Rendement net de l’IS depuis 2010

(en milliards d’euros)

Année

2010

2011

2012

2013

2014

2015

2016

2017

2018

2019

2020

Rendement net

51,4

53,0

41,3

47,2

35,3

33,5

30,0

35,7

27,4

33,5

36,3

Source : lois de règlement et présent projet de loi de règlement.

a.   Analyse d’exécution à exécution

Le rendement net de l’IS augmente de 1,8 milliard d’euros en 2020 pour s’établir à 36,3 milliards d’euros. Les effets de la suppression du CICE masquent cependant la forte diminution des recettes avec la crise.
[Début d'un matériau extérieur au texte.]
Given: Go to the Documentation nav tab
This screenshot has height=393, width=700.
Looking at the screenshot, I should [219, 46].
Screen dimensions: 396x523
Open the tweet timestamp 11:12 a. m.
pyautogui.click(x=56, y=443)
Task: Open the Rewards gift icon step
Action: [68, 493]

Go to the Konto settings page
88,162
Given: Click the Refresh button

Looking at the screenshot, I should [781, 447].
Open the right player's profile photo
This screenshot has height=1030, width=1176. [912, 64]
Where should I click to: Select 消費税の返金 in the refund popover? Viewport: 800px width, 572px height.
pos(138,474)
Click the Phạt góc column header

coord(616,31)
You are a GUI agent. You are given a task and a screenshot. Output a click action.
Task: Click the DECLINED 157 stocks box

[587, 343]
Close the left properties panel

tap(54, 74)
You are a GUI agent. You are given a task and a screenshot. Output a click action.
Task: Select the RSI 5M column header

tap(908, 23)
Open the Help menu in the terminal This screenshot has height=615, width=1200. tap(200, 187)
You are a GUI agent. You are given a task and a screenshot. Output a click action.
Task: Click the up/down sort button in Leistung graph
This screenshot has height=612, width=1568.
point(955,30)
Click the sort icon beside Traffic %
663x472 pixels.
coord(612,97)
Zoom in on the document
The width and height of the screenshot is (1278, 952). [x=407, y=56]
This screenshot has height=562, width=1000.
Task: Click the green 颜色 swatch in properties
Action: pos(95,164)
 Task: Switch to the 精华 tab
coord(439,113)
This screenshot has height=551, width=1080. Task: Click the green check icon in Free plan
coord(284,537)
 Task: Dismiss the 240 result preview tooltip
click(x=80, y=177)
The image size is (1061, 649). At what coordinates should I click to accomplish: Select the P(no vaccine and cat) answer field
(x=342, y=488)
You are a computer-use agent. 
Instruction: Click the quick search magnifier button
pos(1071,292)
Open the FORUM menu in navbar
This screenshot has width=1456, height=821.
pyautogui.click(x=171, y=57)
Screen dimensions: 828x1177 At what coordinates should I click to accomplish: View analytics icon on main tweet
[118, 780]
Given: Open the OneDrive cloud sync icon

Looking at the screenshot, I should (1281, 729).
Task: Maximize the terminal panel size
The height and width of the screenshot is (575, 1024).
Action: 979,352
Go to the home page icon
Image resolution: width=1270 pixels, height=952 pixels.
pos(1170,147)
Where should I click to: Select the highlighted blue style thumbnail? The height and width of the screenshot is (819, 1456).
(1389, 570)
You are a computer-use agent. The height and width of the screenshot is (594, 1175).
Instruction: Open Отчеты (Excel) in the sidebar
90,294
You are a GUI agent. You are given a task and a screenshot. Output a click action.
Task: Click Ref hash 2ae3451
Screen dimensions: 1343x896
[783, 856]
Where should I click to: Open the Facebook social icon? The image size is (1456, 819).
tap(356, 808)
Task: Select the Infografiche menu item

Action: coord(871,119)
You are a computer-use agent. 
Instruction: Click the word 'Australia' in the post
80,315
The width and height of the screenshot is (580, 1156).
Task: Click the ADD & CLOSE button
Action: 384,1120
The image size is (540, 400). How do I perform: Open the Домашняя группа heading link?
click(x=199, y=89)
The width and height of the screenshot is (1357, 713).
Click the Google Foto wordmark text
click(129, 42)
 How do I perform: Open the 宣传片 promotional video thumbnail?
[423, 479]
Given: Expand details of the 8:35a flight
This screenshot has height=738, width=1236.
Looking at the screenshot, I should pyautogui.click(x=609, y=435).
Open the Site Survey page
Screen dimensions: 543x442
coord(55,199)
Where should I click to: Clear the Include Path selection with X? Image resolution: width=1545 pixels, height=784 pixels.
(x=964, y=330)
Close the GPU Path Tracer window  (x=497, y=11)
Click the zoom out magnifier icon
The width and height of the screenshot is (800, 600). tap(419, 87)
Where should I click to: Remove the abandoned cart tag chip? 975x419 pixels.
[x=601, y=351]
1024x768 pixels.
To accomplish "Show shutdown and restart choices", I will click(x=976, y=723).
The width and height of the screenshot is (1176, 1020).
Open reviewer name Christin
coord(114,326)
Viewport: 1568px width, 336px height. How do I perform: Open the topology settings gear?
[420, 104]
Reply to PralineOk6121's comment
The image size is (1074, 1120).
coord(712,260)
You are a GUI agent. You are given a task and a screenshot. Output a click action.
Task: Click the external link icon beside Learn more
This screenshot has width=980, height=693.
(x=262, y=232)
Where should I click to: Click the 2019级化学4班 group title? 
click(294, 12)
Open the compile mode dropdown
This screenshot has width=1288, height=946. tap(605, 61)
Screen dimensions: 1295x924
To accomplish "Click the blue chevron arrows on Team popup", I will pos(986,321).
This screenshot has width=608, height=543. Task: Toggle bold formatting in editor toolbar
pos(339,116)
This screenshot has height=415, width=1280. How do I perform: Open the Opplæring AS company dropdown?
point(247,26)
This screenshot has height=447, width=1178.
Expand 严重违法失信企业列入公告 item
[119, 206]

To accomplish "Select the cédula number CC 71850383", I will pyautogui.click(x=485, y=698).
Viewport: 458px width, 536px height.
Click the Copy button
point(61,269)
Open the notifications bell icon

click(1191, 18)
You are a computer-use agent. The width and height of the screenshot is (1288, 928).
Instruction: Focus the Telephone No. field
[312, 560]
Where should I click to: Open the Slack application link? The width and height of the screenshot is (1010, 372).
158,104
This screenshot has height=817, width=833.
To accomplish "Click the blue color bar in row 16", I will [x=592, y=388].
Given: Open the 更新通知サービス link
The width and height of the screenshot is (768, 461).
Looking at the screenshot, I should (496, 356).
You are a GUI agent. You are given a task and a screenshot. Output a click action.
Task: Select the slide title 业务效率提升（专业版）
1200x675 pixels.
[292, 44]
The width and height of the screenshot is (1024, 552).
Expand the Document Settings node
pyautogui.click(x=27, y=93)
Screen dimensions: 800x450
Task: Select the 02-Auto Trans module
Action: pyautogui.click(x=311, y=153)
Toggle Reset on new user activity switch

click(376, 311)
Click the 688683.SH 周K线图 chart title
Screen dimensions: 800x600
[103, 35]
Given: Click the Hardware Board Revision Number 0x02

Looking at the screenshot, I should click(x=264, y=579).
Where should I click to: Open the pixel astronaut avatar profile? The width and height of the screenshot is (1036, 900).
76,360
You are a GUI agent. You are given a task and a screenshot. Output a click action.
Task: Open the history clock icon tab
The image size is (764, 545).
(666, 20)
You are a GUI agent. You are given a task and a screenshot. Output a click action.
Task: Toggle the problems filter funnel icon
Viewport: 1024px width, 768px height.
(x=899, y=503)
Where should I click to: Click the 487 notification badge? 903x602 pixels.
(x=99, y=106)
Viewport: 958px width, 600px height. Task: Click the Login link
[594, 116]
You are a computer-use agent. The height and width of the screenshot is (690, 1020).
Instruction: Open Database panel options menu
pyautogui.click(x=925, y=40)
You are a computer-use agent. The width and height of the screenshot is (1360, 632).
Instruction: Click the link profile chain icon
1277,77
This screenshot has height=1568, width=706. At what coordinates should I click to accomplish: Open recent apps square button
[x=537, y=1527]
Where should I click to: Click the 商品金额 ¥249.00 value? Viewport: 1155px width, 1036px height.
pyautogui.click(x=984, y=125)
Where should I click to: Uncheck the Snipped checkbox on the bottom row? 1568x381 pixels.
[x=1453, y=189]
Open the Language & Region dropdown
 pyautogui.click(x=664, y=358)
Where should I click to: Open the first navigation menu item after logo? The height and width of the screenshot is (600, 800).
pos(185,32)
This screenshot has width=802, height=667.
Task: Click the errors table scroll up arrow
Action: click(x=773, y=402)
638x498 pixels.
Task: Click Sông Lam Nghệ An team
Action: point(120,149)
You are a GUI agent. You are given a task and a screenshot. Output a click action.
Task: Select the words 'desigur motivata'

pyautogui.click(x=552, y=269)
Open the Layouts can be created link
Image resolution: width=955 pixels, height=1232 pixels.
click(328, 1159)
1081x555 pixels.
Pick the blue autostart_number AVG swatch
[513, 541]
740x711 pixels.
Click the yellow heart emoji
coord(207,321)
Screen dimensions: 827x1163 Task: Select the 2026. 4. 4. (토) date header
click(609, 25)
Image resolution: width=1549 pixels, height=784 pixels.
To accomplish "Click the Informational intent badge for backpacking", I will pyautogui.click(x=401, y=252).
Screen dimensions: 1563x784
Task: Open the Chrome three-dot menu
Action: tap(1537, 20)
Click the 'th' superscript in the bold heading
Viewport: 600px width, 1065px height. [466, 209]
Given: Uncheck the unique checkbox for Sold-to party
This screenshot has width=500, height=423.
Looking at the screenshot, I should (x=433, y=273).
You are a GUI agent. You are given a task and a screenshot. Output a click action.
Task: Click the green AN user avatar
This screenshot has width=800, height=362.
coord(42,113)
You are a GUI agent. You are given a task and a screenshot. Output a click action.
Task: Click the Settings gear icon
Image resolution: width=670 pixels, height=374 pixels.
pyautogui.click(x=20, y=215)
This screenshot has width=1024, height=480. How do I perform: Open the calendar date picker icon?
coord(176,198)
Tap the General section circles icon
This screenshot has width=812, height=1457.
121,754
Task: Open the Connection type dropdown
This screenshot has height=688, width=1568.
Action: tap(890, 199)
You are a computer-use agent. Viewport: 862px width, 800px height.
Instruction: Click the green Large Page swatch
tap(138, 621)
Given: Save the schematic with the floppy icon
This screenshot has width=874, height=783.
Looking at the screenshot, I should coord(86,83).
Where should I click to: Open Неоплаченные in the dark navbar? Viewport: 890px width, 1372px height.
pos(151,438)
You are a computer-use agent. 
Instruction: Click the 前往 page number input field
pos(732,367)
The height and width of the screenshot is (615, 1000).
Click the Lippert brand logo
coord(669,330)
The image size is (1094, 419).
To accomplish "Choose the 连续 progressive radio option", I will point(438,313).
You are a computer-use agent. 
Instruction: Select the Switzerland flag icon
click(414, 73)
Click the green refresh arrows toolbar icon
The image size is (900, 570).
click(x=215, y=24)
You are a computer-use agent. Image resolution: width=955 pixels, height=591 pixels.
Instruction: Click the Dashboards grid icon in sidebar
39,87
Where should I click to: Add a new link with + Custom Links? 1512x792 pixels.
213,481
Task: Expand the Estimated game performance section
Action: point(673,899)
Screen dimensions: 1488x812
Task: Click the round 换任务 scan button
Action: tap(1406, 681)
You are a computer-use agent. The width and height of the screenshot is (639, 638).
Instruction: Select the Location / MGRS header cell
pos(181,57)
Des recettes nettes d’IS 2019 aux recettes nettes d’IS 2020

(en milliards d’euros)

Exécution

2019

Évolution

spontanée

Mesures
fiscales

Mesures
de périmètre

Exécution

2019

33,5

– 9,3

+ 12,2

0

36,3*

* Effet d’arrondi au dixième.

Source : Cour des comptes, Note d’analyse de l’exécution budgétaire 2020 : recettes fiscales de l’État, avril 2021.


Ainsi, bien que la contraction spontanée des recettes d’IS atteigne 28 %, soit un niveau près de quatre fois supérieur à celle du PIB (– 6,1 %), deux mesures nouvelles contrebalancent cet effet en majorant les recettes :

– la suppression du CICE en 2019 a majoré les recettes de 10,5 milliards ;

– le renforcement des allègements de cotisations sociales, en 2019 également, a élargi l’assiette de l’impôt et en a augmenté le rendement de 5,6 milliards.

Deux mesures jouent, à l’inverse, de façon négative sur le produit net de l’impôt : la poursuite de la baisse du taux d’imposition (– 2,5 milliards) et l’élargissement du cinquième acompte en 2019 qui a réduit le solde versé en 2020 (– 1,5 milliard).

À noter que ces mesures nouvelles contribuent à un niveau élevé du solde d’impôt sur les sociétés restant à verser (14,5 milliards d’euros en 2020, contre 9,9 milliards en 2019). Les encaissements de mars, juin et septembre s’établissent à des niveaux comparables à ceux de 2019 : les entreprises ont donc eu peu recours à la faculté de décaler le versement de l’acompte de mars au mois de juin. En revanche, les encaissements d’IS au titre de l’acompte de décembre 2020 sont significativement inférieurs à ceux de décembre 2019. Cela augmente donc mécaniquement le solde restant à verser en 2021 au titre de l’exercice 2020.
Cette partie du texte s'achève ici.